Accurate Determination of Branching Fractions in Ammonia Combustion

氨燃烧中支化分数的准确测定

• 批准号: 2329341
• 负责人: Claude Goldsmith
• 金额: $ 35.34万
• 依托单位: Brown University
• 依托单位国家: 美国
• 项目类别: Standard Grant
• 财政年份: 2024
• 资助国家: 美国
• 起止时间: 2024-09-01 至 2027-08-31
• 项目状态: 未结题
• 来源: https://www.nsf.gov/awardsearch/showAward?AWD_ID=2329341&HistoricalAwards=false
• 关键词: Accurate; Determination; Branching; Fractions; Ammonia

Ammonia is a potential bridge fuel for carbon-neutral combustion. However, the combustion of ammonia can lead to various nitrogen oxides (NOx), which are major pollutants, and which can exacerbate climate change. To mitigate the impact of NOx on human health and the environment, government regulations increasingly require reduced emissions of nitrogen oxides from combustion sources. The ability to make accurate predictions of NOx formation levels will benefit engineers and scientists who need to quantify the impact of a new fuel or a new engine design on NOx emissions. These NOx submechanisms also will benefit the broader atmospheric science community, both at the local level (e.g. smog) and at the global level (e.g. climate change).
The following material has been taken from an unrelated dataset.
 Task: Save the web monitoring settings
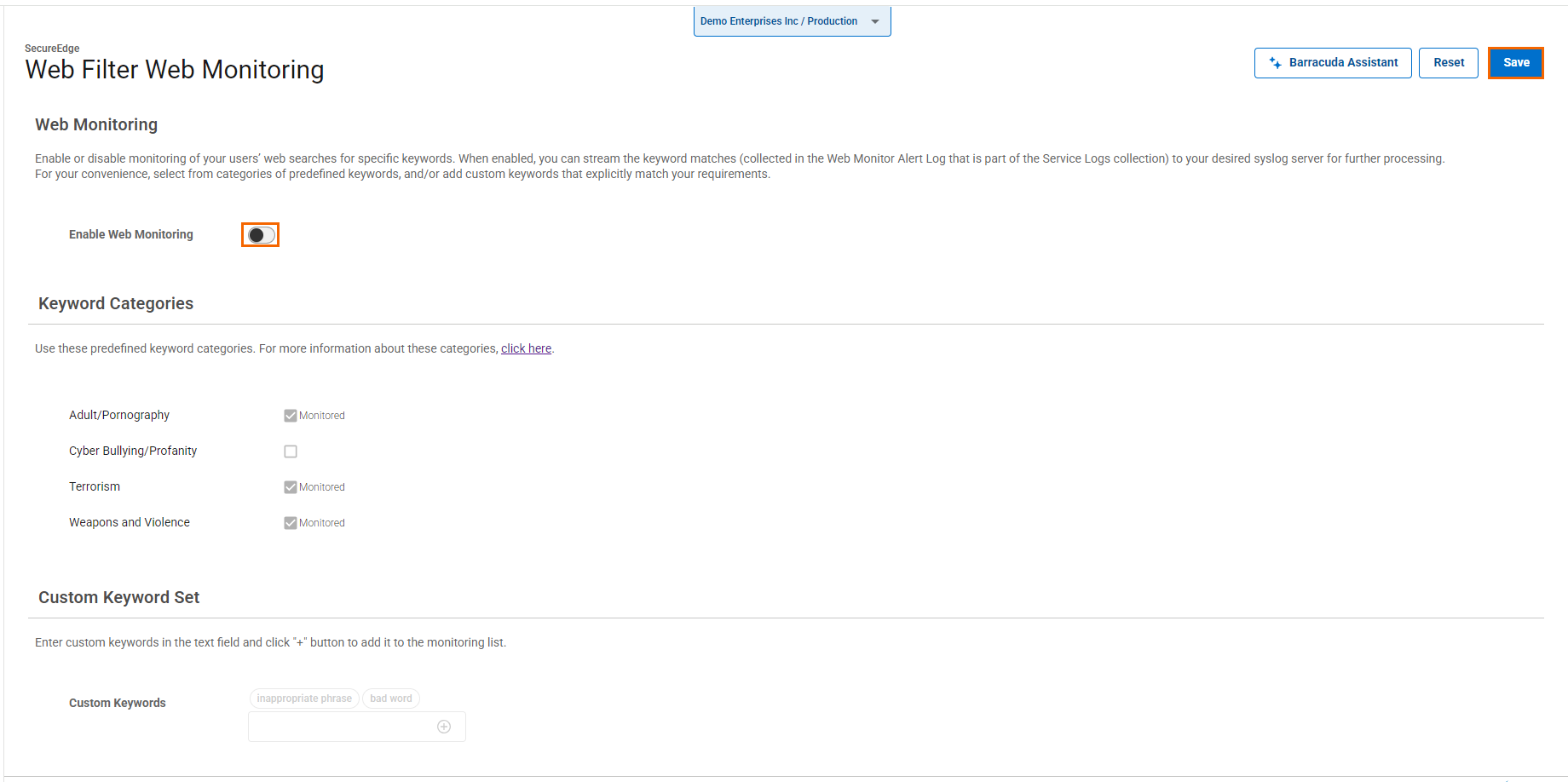coord(1515,63)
The goal of this project is to measure the branching fractions for several reactions that are important in the kinetics of ammonia combustion, particularly those related to various nitrogen oxides. The investigators hypothesize that by measuring the transient concentration of two or more species simultaneously, the uncertainty in the branching fractions can be reduced relative to the current state of the art in NOx literature. To test this hypothesis, the investigators will use tunable diode laser absorption spectroscopy (TDLAS) to measure the transient concentration of NO, NO2, N2O, H2O, and/or temperature behind the reflected shock in a shock tube. These profiles will serve as validation targets for a kinetic model.This award reflects NSF's statutory mission and has been deemed worthy of support through evaluation using the Foundation's intellectual merit and broader impacts review criteria.

氨是一种潜在的碳中和燃烧的桥梁燃料。然而，氨的燃烧会导致各种氮氧化物（NOx），这是主要的污染物，并可能加剧气候变化。为了减轻NOx对人类健康和环境的影响，政府法规越来越多地要求减少来自燃烧源的氮氧化物的排放。准确预测氮氧化物形成水平的能力将使需要量化新燃料或新发动机设计对氮氧化物排放影响的工程师和科学家受益。这些氮氧化物的子机制也将有利于更广泛的大气科学界，无论是在地方一级（如烟雾）和全球一级（如气候变化）。该项目的目标是测量氨燃烧动力学中重要的几个反应的分支分数，特别是与各种氮氧化物相关的反应。研究人员假设，通过同时测量两种或更多种物质的瞬态浓度，相对于NOx文献中的现有技术，可以降低分支分数的不确定性。为了验证这一假设，研究人员将使用可调谐二极管激光吸收光谱（TDLAS）来测量激波管中反射激波后面的NO，NO2，N2 O，H2O和/或温度的瞬态浓度。该奖项反映了NSF的法定使命，并被认为是值得通过使用基金会的知识价值和更广泛的影响审查标准进行评估的支持。